I remember when I first created my Facebook account. There’s a field in your profile where you can put your political views. I answered “Liberal.” But while I was putting my answer, my thought balloon was, “What the heck?”
Why would anyone care about my political views?
And even if I did, and somebody gets to see it, or cared enough to read it, I wouldn’t change the world as we know it. I don’t think it’s gonna change for the better in my lifetime. Or so I thought.
Social networking sites are a very powerful communication tool. No wonder many businesses and organizations tapped into these different sites to easily spread the word to clients, and even potential ones. Every “Like”, “Share”, “Retweet”, information spreads like wildfire.
And as for politicians, realizing how powerful this tool is, have joined the bandwagon. Of course, there’s still the old school political rally. It will always be there. But when a political candidate, or a party, asks you to follow them on Twitter, or “Like” their page on Facebook, they ask you in guise to support their campaign. And the mere fact that you actually “Liked” the page, or you followed them obviously shows your support for them. And if you’re that avid supporter, think about how these politicians can easily convince you to view the world in the same way they view it. In the long run, think how easily they can convince you to give them your precious vote.
US President Obama easily proved how you can leverage social media to advance your political campaign. He targeted the youth, the age group who are more inclined in using social media. He was able to easily reach out to this people, build rapport, and gain their confidence & trust. But the real power of social networking comes when it is actually these people who converged and formed into groups, albeit online. So just imagine the flow of discussions here, without necessitating these people to actually meet up and see each other. And think how many online friends each person in has. They too, while indirectly, are already part of the campaign. And at this stage, Obama is not doing the work anymore. It is the people he was able to convince that’s doing the talking now.

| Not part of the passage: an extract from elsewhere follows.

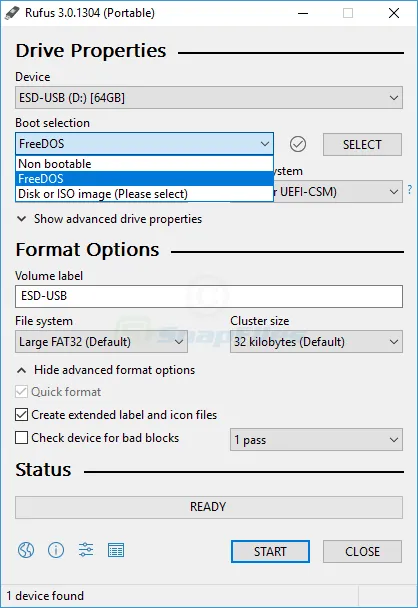This screenshot has height=608, width=418.
Task: Click the Rufus USB icon in title bar
Action: point(12,13)
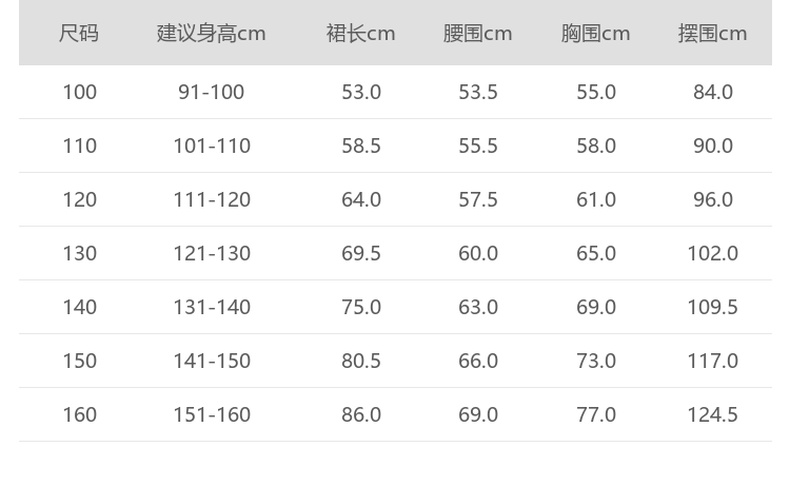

Now this is just one aspect on how Social Networking has affected our political views. But let’s go somewhere that seems to be so, well, ordinary. There are lots of things we see or hear in the news that we affect us greatly. More often than not, these are things that are far too great for us, and we can’t control. Things like taxation, prices of oil, how the government spends, and so on. As the public, we are supposed to have a say on these things. Of course, you can’t just write or call to some politician and to tell him/her to do something about to it (though in theory, you could). So a lot would just express their approval, or vent their sentiments through social media. Again, the real power of social networking comes when people start reading your tweets or statuses, “Like” or “Favorite” them, and/or share their comments. And for the sensitive politician who very often (forgive me for this) listen or look to this significant exchange of information, gets to pulse the people and may take some course of action.
Now, with great power comes responsibility. It sounds cliché now after watching too much Spider-Man. But yes, we have to exercise some constraint, and be responsible. What we share or post in Social Networking sites is virtually for the entire online community to see. Our choice of words and how we say what we mean are really important. Lots of people fight over the Internet. Some just make senseless comments. Others would just “Like,” “Share,” or “Retweet” without thinking twice. If you think these your actions do not have consequences just because you’re in the Internet, think again.
So going back to my thought balloon, do my political views matter? Oh yes! Directly or indirectly, I can influence someone with my views, and that person can influence somebody else as well. Same goes for everyone else not only in the online community, but for everyone at large. Think before you say anything. Think before you post something. Think before you share that post.